1.3x when working on a large janky which codebase I am very familiar with, very unevenly distributed.
- Writing new code it's probably 3x or so[1].
- Writing automated tests for reproducible bugs, it's probably 2x or so.
- Fixing those bugs I try every so often but it still seems to be a net negative even for Opus 4.5, so call it 0.95x because I mostly just do it myself.
- Figuring out how to reproduce an undesired behavior that was observed in the wild in a controlled environment is still net negative - call it 0.8x because I keep being tempted by this siren song[2]
- Code review it's hard to say, I definitely am able to give _better_ reviews now than I was able to before, but I don't think I spend significantly less time on them. Call it 1.2x.
- Taking some high-level feature request and figuring which parts of the feature request already exist and are likely to work, which parts should be built, which parts we tried to build 5+ years ago and abandoned due to either issues with the implementation or issues with the idea that only became apparent after we observed actual users using it, and which parts are in tension with other parts of the system: net negative. 0.95x, just from trying again every so often.
- Writing new one-off utility tools for myself and my team: 10x-100x. LLMs are amazing. I can say "I want to see a Gantt chart style breakdown of when jobs in a gitlab pipeline start and finish each step of execution, here's the network log, here's a link to the gitlab api docs, write me a bookmarklet I can click on when I'm viewing a pipeline" and go get coffee and come back and have a bookmarklet[3].
Unfortunately for me, a significant fraction of my tasks are of the form "hey so this weird bug showed up in feature X, and the last employee to work on feature X left 6 years ago, can you figure out what's going on and fix it" or "we want to change Y functionality, what's the level of risk and effort".
-----
[1] This number would be higher, but pre-LLMs I invested quite a bit of effort into tooling to make repetitive boilerplate tasks faster, so that e.g. creating the skeleton of a unit or functional test for a module was 5 keystrokes. There's a large speedup in the tasks that are almost boilerplate, but not quite worth it for me to write my own tooling, counterbalanced by a significant slowdown if some but not all tasks had existing tooling that I have muscle memory for but the LLM agent doesn't.

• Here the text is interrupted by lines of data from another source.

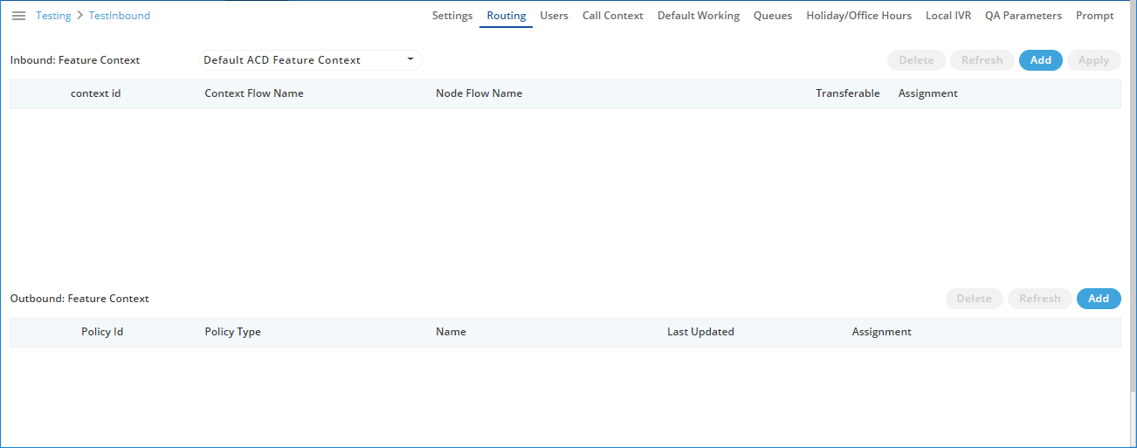The image size is (1137, 448).
Task: Click the Testing breadcrumb link
Action: tap(53, 16)
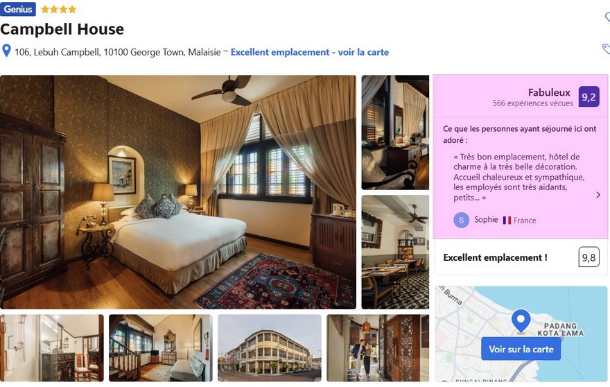Open the main bedroom photo
The width and height of the screenshot is (610, 387).
(x=178, y=192)
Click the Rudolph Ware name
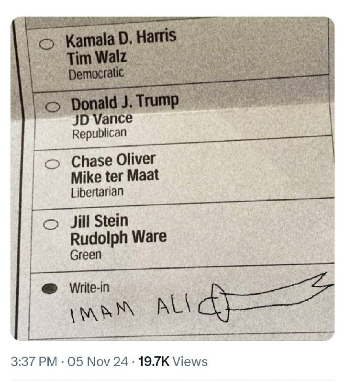 coord(118,237)
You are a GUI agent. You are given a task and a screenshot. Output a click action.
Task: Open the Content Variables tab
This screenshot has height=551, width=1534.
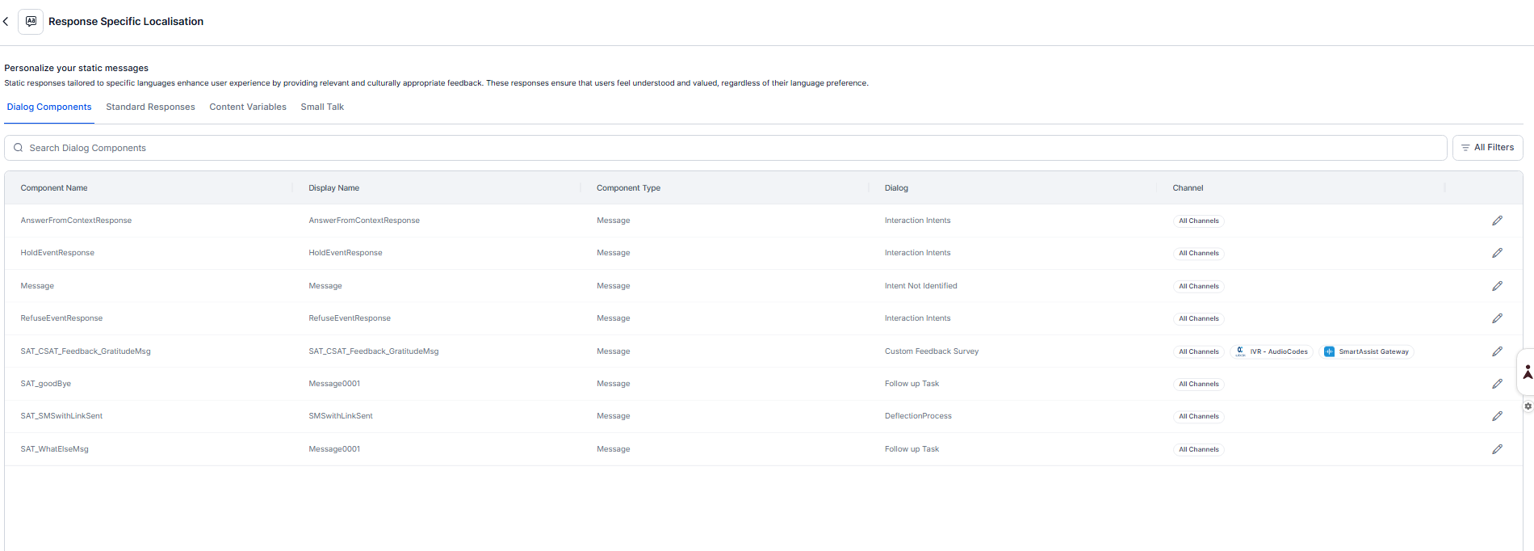(x=248, y=107)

[2] This feels like the sort of thing that the models should be good at. After all, if I fed in the observed behavior, the relevant logs, and the relevant files, even Sonnet 3.7 was capable of identifying the problem most of the time. The issue is that by the time I've figured out what happened at that level of detail, I usually already know what the issue was.
[3] Ok, it actually took a coffee break plus 3 rounds of debugging over about 30 minutes. Still, it's a very useful little tool and one I probably wouldn't have spent the time building in the before times.